Objective ::
Copy out every line of the records from the one containing "Where should I" through the end of the records, both included, leaving out the pictures.

^^^^^^^^

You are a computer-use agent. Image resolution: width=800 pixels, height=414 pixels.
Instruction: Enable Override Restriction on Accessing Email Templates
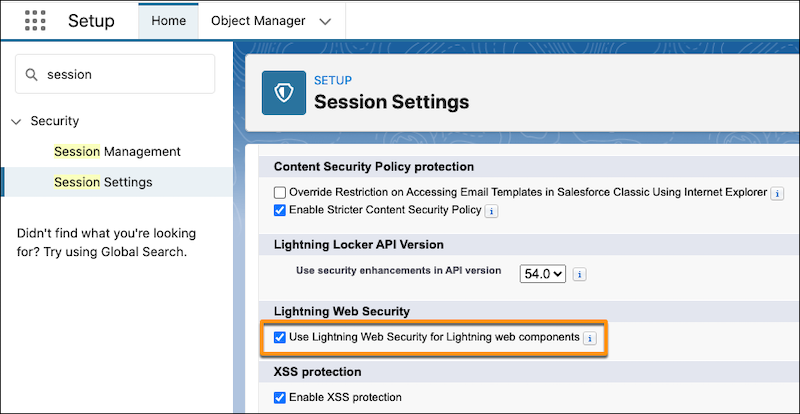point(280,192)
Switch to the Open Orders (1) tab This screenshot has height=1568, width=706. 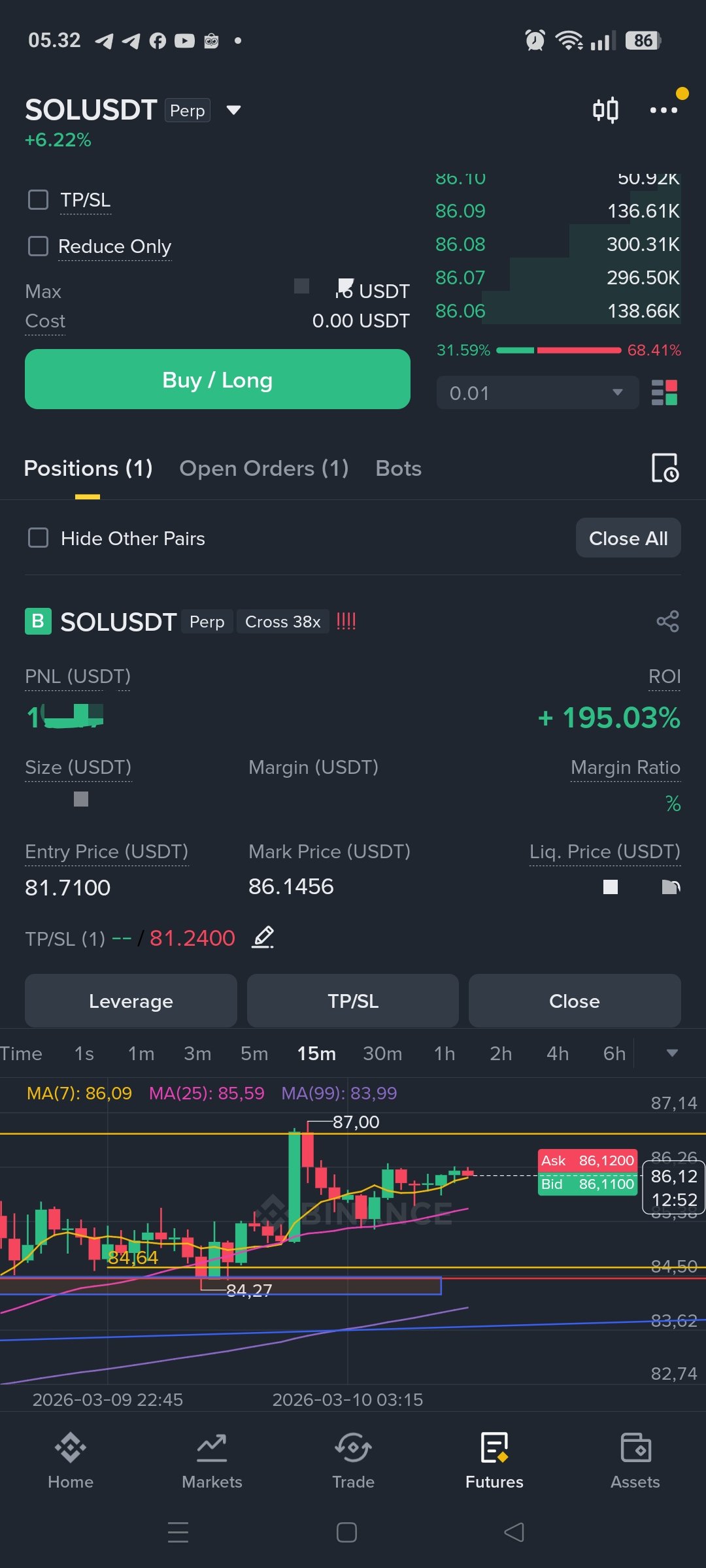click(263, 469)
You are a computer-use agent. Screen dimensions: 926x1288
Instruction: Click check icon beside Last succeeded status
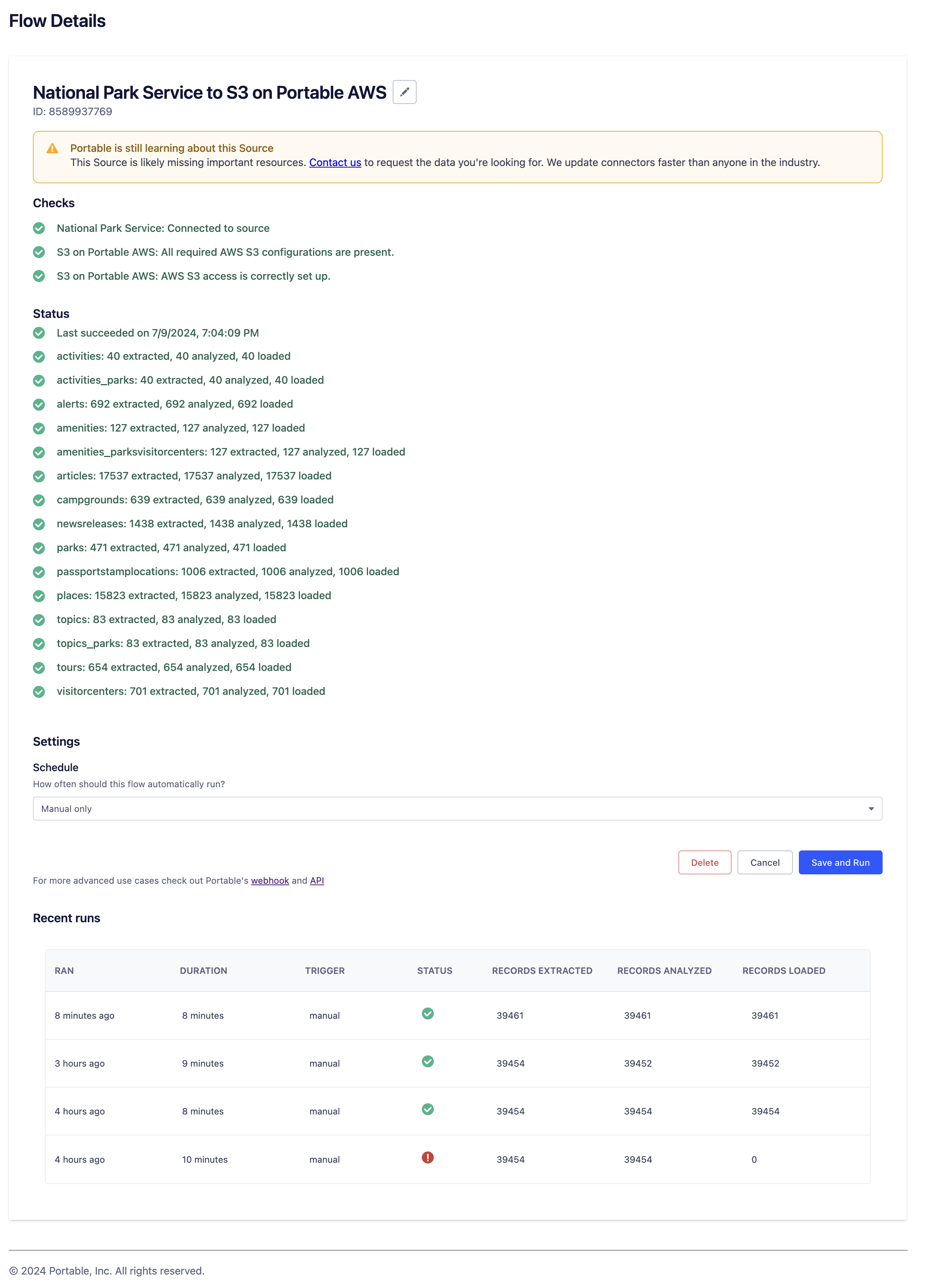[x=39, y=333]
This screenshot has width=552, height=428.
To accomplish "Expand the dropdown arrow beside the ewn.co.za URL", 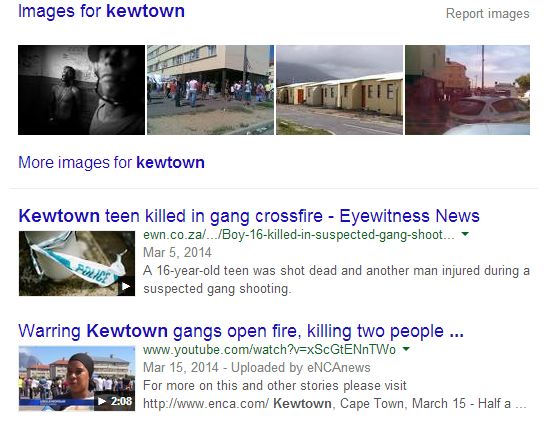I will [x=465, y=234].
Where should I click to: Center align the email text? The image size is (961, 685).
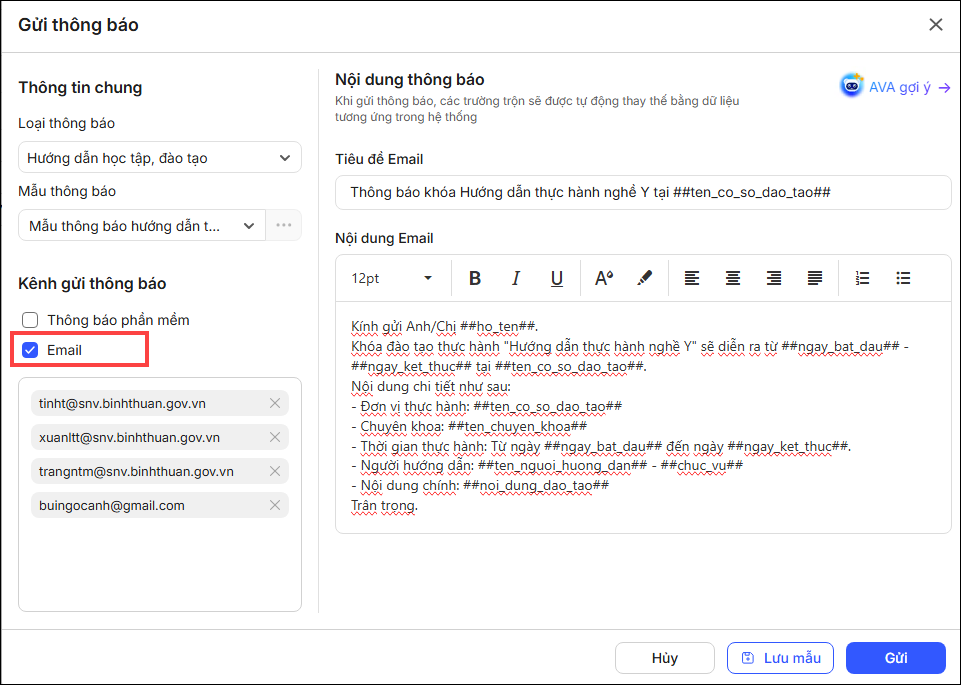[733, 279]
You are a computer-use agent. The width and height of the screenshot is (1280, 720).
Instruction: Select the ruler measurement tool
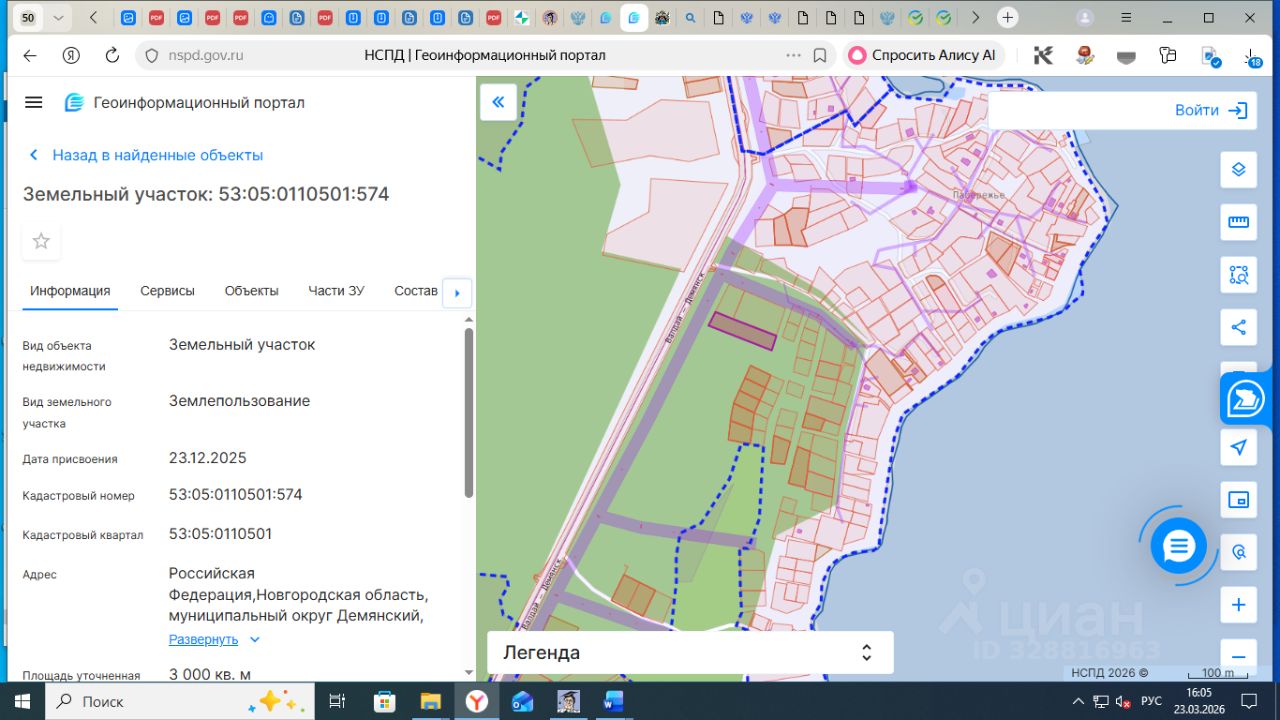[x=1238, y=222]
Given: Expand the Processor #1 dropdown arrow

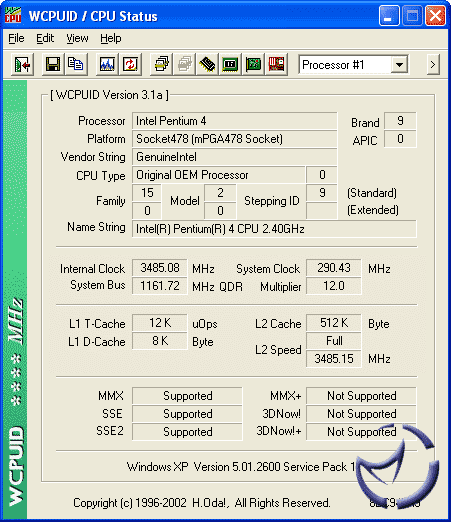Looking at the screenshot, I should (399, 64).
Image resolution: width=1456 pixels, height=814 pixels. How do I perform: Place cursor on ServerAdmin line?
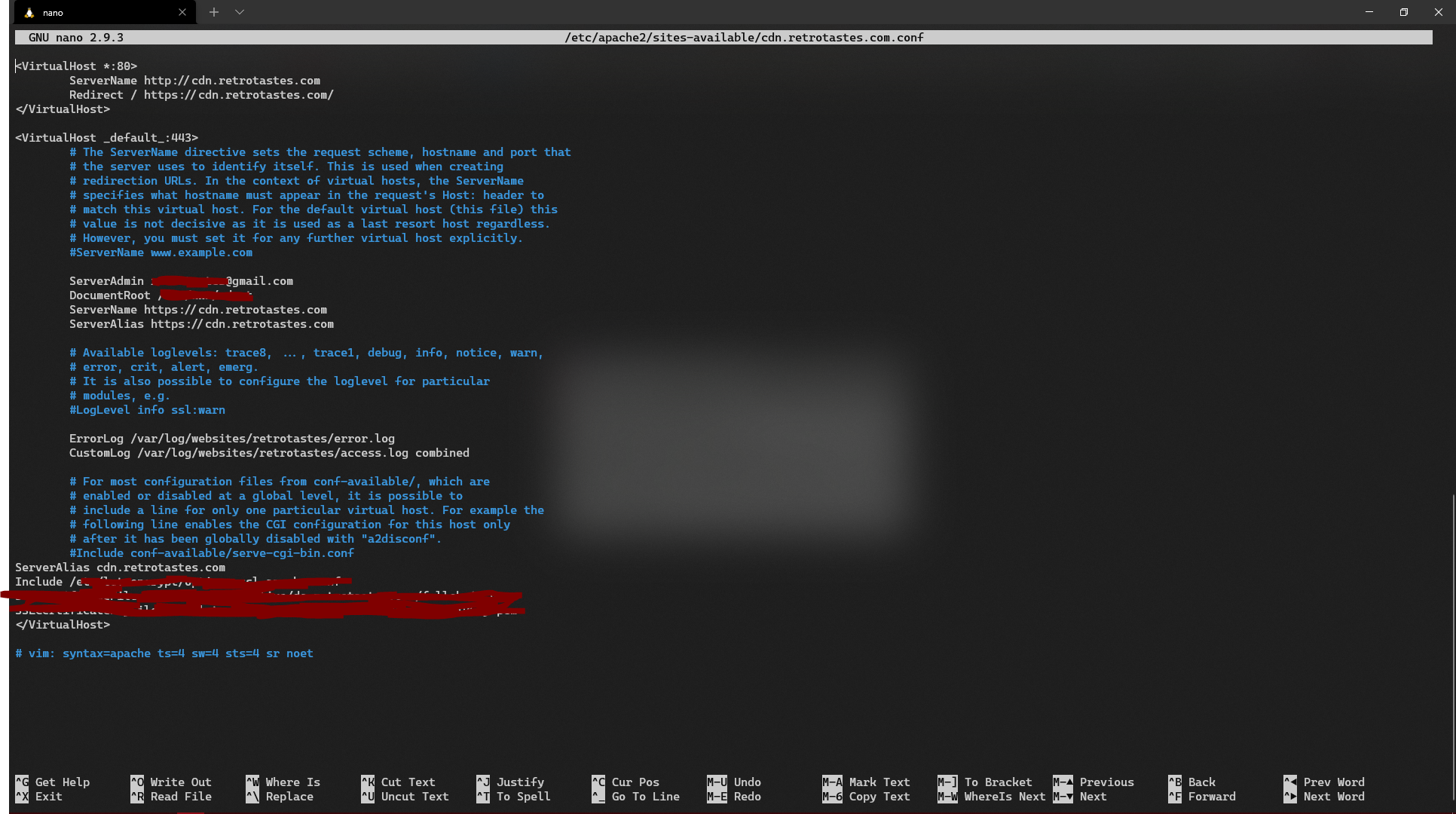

^^^^^^^^

Task response ::
Where should I click to: Center align the email text? The image size is (961, 685).
[733, 279]
You are a computer-use agent. The width and height of the screenshot is (1280, 720).
Instruction: Select the ruler measurement tool
[x=1238, y=222]
Given: Expand the Processor #1 dropdown arrow

Looking at the screenshot, I should (399, 64).
Image resolution: width=1456 pixels, height=814 pixels. How do I perform: Place cursor on ServerAdmin line?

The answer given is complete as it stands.